検察側は懲役10年求刑 被害者の女性「1日でも長く刑に服してほしい」

6日の論告求刑公判で検察側は、無防備に眠る女性の背中を包丁の刃先が折れるほどの強い力で突き刺したことや、刺した位置がずれていれば亡くなっていた可能性が高かったと指摘。動機が一方的かつ身勝手で殺意を持った計画的な犯行として懲役10年を求刑。

一方、弁護側は、実際に被害者が負った傷に致命傷となるものはなく、傷つける目的しかなかったとして傷害罪にとどまると主張。さらに仮に殺人未遂罪が成立したとしても、途中で犯行をやめていることを考慮して、執行猶予付きの判決を求めました。

この日は、被害者の女性の意見陳述も行われました。

女性は事件後、部屋の外で物音がするだけで怖くて動けなくなったこと、睡眠薬や精神安定剤を手放せなくなったことを述べ、そのうえで、また襲われるのではないかと恐怖や不安でいっぱいだと話します。

「殺したい人が2人いる」という発言が、別の同僚を指したものと弁解する佐藤被告の供述には「まだ殺したい人が2人いるんだと思うと余計に怖いです」とし、途中で犯行をやめようと思ったとする供述には「そんな素振りは何一つなかったです」と話しました。

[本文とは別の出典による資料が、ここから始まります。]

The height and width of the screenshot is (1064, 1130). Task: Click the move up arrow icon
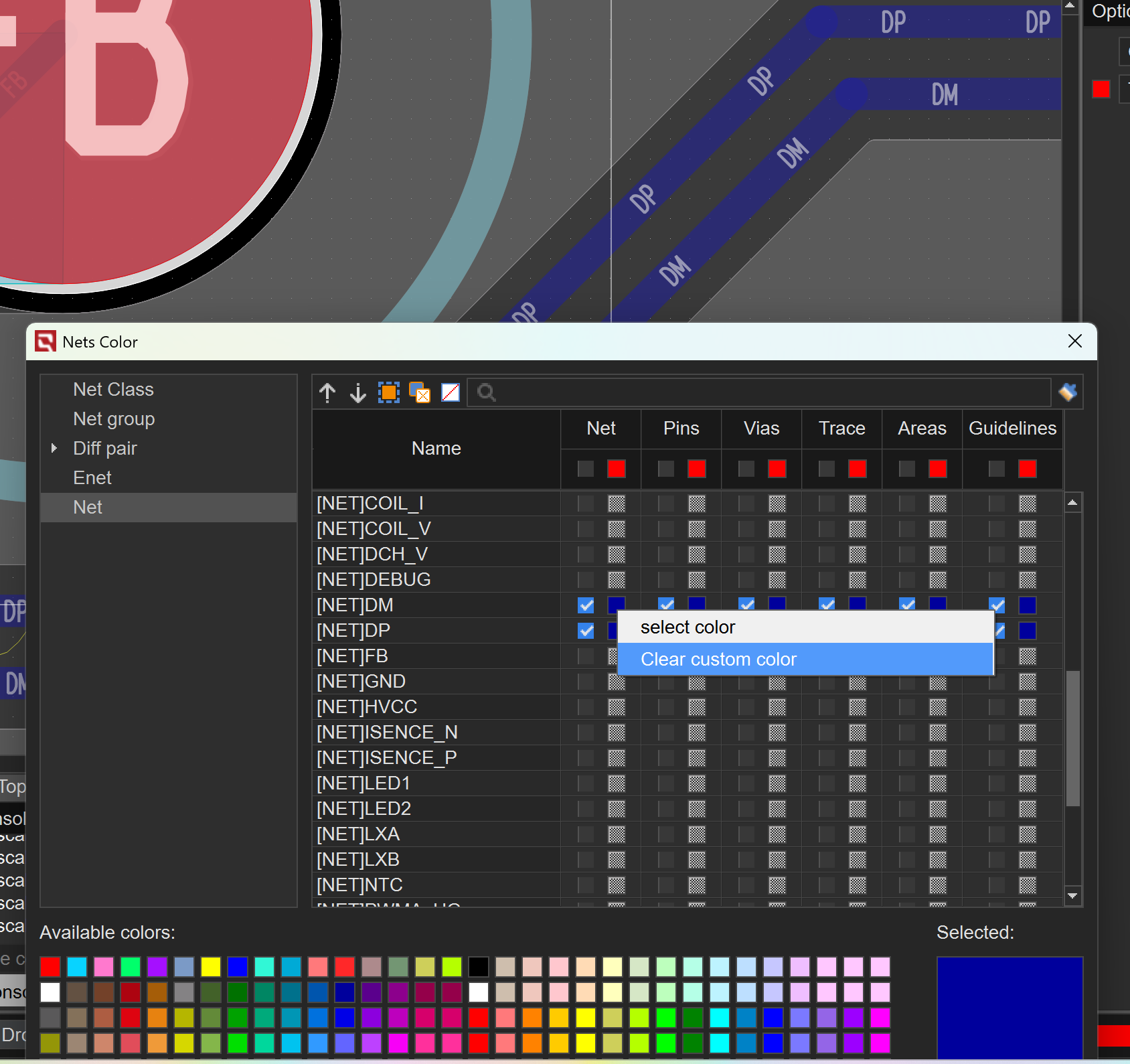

そして、法廷で涙を見せた佐藤被告に「泣きたいのは私のほう、辛かったと泣かれても同情できません。1日でも早く自分の行ったことを反省して、1日でも長く刑に服してほしいです」と胸の内を語りました。

迎えた判決 最大の争点「殺意」の認定は

15日の判決の日、傍聴席はこれまでよりも多くの人で埋まっていました。
佐藤被告が姿を見せたのは、開廷の数分前。

記者席を除きほぼ全ての席が埋まった判決当日

開廷するとすぐ、金沢地裁の野村充裁判長は佐藤被告に判決を言い渡しました。

野村充裁判長「主文。被告を懲役8年に処する」

金沢地裁は、最大の争点だった殺意を認定し、殺人未遂罪を適用、同種の事件の中では重い部類として、懲役8年を言い渡しました。

金沢地裁 野村充裁判長

野村裁判長は佐藤被告の供述について「基本的に記憶がないと述べるなど曖昧で、刺した当時の状況の説明に信用できない点が含まれている」とし、自分に有利となる部分は明確に供述する不自然さがある一方で、被害者の自宅に行った目的などの説明が不合理だったことから、信用できないと説明。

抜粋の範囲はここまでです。